What’s next for the future of the fast-fashion industry?
In response to the exploitation of garment workers during the pandemic, Remake launched the #PayUp campaign to fight for the rights of garment workers all over the world. The campaign makes seven demands of large clothing corporations:
- Pay workers for orders that have been completed or are in production
- Keep workers safe by protecting those protesting for their wages and guaranteeing severance pay for laid-off workers.
- Be transparent by providing annual data and information about where their clothes are made, who by and how much they are paid.
- Give workers a voice by letting them lead the conversation surrounding worker’s rights.
- Sign enforceable contracts that put worker’s rights first
- Increase the wages of garment workers by paying more for their clothes, ensuring they aren’t left in poverty.
- Help pass laws by working with the voluntary organisations that have been trying to achieve this.
Thanks to the campaigns work, brands such as H&M, Primark, Nike and Next have all agreed to pay for orders that have been completed or are in production.
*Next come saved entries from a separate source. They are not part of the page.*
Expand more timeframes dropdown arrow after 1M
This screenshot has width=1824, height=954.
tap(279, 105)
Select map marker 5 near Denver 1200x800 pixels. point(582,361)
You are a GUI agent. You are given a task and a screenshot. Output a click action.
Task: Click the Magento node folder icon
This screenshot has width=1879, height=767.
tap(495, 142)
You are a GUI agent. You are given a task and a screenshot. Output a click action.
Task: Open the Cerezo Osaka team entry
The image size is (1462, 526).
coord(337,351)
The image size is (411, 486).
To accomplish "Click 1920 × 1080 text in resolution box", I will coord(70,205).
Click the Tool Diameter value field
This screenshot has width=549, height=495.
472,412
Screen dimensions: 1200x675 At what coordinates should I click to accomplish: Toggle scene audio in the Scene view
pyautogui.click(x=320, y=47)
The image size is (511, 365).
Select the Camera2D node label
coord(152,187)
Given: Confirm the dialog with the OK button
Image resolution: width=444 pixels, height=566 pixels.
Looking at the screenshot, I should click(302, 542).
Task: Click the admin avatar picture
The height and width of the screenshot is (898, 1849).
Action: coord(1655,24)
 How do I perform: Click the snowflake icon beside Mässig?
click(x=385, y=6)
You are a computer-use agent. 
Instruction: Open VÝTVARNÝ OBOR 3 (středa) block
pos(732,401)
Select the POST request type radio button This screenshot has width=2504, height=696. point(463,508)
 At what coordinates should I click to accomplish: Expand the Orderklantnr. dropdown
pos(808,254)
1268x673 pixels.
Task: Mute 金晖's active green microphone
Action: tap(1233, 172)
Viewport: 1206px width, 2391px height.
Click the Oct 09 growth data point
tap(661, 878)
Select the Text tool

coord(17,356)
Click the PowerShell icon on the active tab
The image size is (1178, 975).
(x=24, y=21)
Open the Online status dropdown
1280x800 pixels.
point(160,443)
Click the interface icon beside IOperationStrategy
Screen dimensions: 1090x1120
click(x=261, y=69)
But there’s many more that still haven’t made this commitment, just a few of these include Forever 21, Fashion Nova, Amazon and Walmart. For those that have made a commitment to pay, many have still not been transparent about their plans to do this.
Clothing brands seemed to finally be responding to the growing movement against fast-fashion, with various pledges of sustainability and ethical employment. But whilst these commitments seem promising, the treatment of garment workers throughout the pandemic has shown that little action has actually been taken and companies hiring foreign workers have failed to deliver on their responsibility to protect them.
Despite the perceived advancement of the industry, it’s clear that systemic change, which is greatly needed, is yet to happen. Massive inequality in the balance of power within supply chains must be addressed to put an end to the exploitation of garment workers. To do this, apparel companies and policymakers have to start working with workers, trade unions and the organisations campaigning for ethical practices. Empty promises aren’t enough, and the longer companies continue to ignore these issues, the greater the damage will be.